* [Activity]: Copy each line of the following material exactly.

- - -

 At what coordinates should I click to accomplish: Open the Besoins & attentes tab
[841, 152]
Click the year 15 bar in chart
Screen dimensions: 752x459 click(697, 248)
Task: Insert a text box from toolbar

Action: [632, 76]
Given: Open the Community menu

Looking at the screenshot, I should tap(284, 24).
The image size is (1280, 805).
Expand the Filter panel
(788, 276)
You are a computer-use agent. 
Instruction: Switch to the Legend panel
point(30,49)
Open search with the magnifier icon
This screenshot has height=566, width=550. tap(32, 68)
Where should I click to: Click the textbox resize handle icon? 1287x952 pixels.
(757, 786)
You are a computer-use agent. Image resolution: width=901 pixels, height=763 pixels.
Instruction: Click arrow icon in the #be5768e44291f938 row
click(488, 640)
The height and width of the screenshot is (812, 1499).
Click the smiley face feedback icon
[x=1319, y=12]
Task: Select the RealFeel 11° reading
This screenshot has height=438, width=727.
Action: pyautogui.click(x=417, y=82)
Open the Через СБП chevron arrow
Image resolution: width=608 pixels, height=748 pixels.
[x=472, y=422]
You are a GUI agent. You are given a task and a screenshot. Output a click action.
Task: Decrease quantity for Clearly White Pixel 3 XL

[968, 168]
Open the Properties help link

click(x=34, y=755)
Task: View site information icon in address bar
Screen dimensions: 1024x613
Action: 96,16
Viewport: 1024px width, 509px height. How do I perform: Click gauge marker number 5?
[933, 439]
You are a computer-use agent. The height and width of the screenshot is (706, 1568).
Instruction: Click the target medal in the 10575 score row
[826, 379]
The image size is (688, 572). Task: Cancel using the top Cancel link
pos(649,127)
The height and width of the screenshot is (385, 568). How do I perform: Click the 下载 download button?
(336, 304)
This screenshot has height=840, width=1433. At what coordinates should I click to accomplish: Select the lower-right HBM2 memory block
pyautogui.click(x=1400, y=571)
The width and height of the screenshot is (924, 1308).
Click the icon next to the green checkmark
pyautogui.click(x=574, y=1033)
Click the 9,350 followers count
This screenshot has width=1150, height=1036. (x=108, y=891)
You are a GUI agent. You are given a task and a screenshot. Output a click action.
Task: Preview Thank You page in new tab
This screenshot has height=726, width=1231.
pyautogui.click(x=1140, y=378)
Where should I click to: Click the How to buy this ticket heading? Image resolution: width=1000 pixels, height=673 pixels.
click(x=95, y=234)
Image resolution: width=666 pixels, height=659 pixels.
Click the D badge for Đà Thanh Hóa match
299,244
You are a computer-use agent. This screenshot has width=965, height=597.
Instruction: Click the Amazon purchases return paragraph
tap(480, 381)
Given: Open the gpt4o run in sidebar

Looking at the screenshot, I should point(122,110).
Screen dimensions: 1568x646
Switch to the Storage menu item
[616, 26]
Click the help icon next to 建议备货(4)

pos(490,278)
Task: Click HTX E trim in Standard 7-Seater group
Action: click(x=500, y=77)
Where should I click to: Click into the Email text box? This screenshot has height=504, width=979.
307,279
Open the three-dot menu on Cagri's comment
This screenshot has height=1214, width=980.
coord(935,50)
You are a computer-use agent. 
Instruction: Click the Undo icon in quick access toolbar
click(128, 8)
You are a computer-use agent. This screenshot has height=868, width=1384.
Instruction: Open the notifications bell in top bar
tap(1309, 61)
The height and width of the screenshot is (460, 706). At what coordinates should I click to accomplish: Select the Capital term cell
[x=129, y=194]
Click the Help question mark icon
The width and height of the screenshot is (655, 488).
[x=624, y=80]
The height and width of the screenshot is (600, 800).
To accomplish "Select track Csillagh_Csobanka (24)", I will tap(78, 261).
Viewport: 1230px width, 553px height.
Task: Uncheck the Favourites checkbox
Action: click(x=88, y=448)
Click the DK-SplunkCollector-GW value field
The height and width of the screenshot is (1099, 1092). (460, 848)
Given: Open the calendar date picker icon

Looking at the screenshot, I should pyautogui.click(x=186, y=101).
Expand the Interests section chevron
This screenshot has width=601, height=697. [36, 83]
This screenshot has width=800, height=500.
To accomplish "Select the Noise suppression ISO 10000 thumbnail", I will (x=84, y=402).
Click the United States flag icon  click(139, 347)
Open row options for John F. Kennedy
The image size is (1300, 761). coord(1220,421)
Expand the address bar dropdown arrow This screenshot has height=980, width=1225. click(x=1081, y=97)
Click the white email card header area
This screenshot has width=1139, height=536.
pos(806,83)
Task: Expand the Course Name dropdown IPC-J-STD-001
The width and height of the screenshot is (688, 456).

- - -

* [Completed task]:
 At what coordinates should I click to accomplish: Open the Besoins & attentes tab
[841, 152]
Click the year 15 bar in chart
Screen dimensions: 752x459 click(697, 248)
Task: Insert a text box from toolbar

Action: [632, 76]
Given: Open the Community menu

Looking at the screenshot, I should tap(284, 24).
The image size is (1280, 805).
Expand the Filter panel
(788, 276)
You are a computer-use agent. 
Instruction: Switch to the Legend panel
point(30,49)
Open search with the magnifier icon
This screenshot has height=566, width=550. tap(32, 68)
Where should I click to: Click the textbox resize handle icon? 1287x952 pixels.
(757, 786)
You are a computer-use agent. Image resolution: width=901 pixels, height=763 pixels.
Instruction: Click arrow icon in the #be5768e44291f938 row
click(488, 640)
The height and width of the screenshot is (812, 1499).
Click the smiley face feedback icon
[x=1319, y=12]
Task: Select the RealFeel 11° reading
This screenshot has height=438, width=727.
Action: pyautogui.click(x=417, y=82)
Open the Через СБП chevron arrow
Image resolution: width=608 pixels, height=748 pixels.
[x=472, y=422]
You are a GUI agent. You are given a task and a screenshot. Output a click action.
Task: Decrease quantity for Clearly White Pixel 3 XL

[968, 168]
Open the Properties help link

click(x=34, y=755)
Task: View site information icon in address bar
Screen dimensions: 1024x613
Action: 96,16
Viewport: 1024px width, 509px height. How do I perform: Click gauge marker number 5?
[933, 439]
You are a computer-use agent. The height and width of the screenshot is (706, 1568).
Instruction: Click the target medal in the 10575 score row
[826, 379]
The image size is (688, 572). Task: Cancel using the top Cancel link
pos(649,127)
The height and width of the screenshot is (385, 568). How do I perform: Click the 下载 download button?
(336, 304)
This screenshot has height=840, width=1433. At what coordinates should I click to accomplish: Select the lower-right HBM2 memory block
pyautogui.click(x=1400, y=571)
The width and height of the screenshot is (924, 1308).
Click the icon next to the green checkmark
pyautogui.click(x=574, y=1033)
Click the 9,350 followers count
This screenshot has width=1150, height=1036. (x=108, y=891)
You are a GUI agent. You are given a task and a screenshot. Output a click action.
Task: Preview Thank You page in new tab
This screenshot has height=726, width=1231.
pyautogui.click(x=1140, y=378)
Where should I click to: Click the How to buy this ticket heading? Image resolution: width=1000 pixels, height=673 pixels.
click(x=95, y=234)
Image resolution: width=666 pixels, height=659 pixels.
Click the D badge for Đà Thanh Hóa match
299,244
You are a computer-use agent. This screenshot has width=965, height=597.
Instruction: Click the Amazon purchases return paragraph
tap(480, 381)
Given: Open the gpt4o run in sidebar

Looking at the screenshot, I should point(122,110).
Screen dimensions: 1568x646
Switch to the Storage menu item
[616, 26]
Click the help icon next to 建议备货(4)

pos(490,278)
Task: Click HTX E trim in Standard 7-Seater group
Action: click(x=500, y=77)
Where should I click to: Click into the Email text box? This screenshot has height=504, width=979.
307,279
Open the three-dot menu on Cagri's comment
This screenshot has height=1214, width=980.
coord(935,50)
You are a computer-use agent. 
Instruction: Click the Undo icon in quick access toolbar
click(128, 8)
You are a computer-use agent. This screenshot has height=868, width=1384.
Instruction: Open the notifications bell in top bar
tap(1309, 61)
The height and width of the screenshot is (460, 706). At what coordinates should I click to accomplish: Select the Capital term cell
[x=129, y=194]
Click the Help question mark icon
The width and height of the screenshot is (655, 488).
[x=624, y=80]
The height and width of the screenshot is (600, 800).
To accomplish "Select track Csillagh_Csobanka (24)", I will tap(78, 261).
Viewport: 1230px width, 553px height.
Task: Uncheck the Favourites checkbox
Action: click(x=88, y=448)
Click the DK-SplunkCollector-GW value field
The height and width of the screenshot is (1099, 1092). (460, 848)
Given: Open the calendar date picker icon

Looking at the screenshot, I should pyautogui.click(x=186, y=101).
Expand the Interests section chevron
This screenshot has width=601, height=697. [36, 83]
This screenshot has width=800, height=500.
To accomplish "Select the Noise suppression ISO 10000 thumbnail", I will (x=84, y=402).
Click the United States flag icon  click(139, 347)
Open row options for John F. Kennedy
The image size is (1300, 761). coord(1220,421)
Expand the address bar dropdown arrow This screenshot has height=980, width=1225. click(x=1081, y=97)
Click the white email card header area
This screenshot has width=1139, height=536.
pos(806,83)
Task: Expand the Course Name dropdown IPC-J-STD-001
The width and height of the screenshot is (688, 456).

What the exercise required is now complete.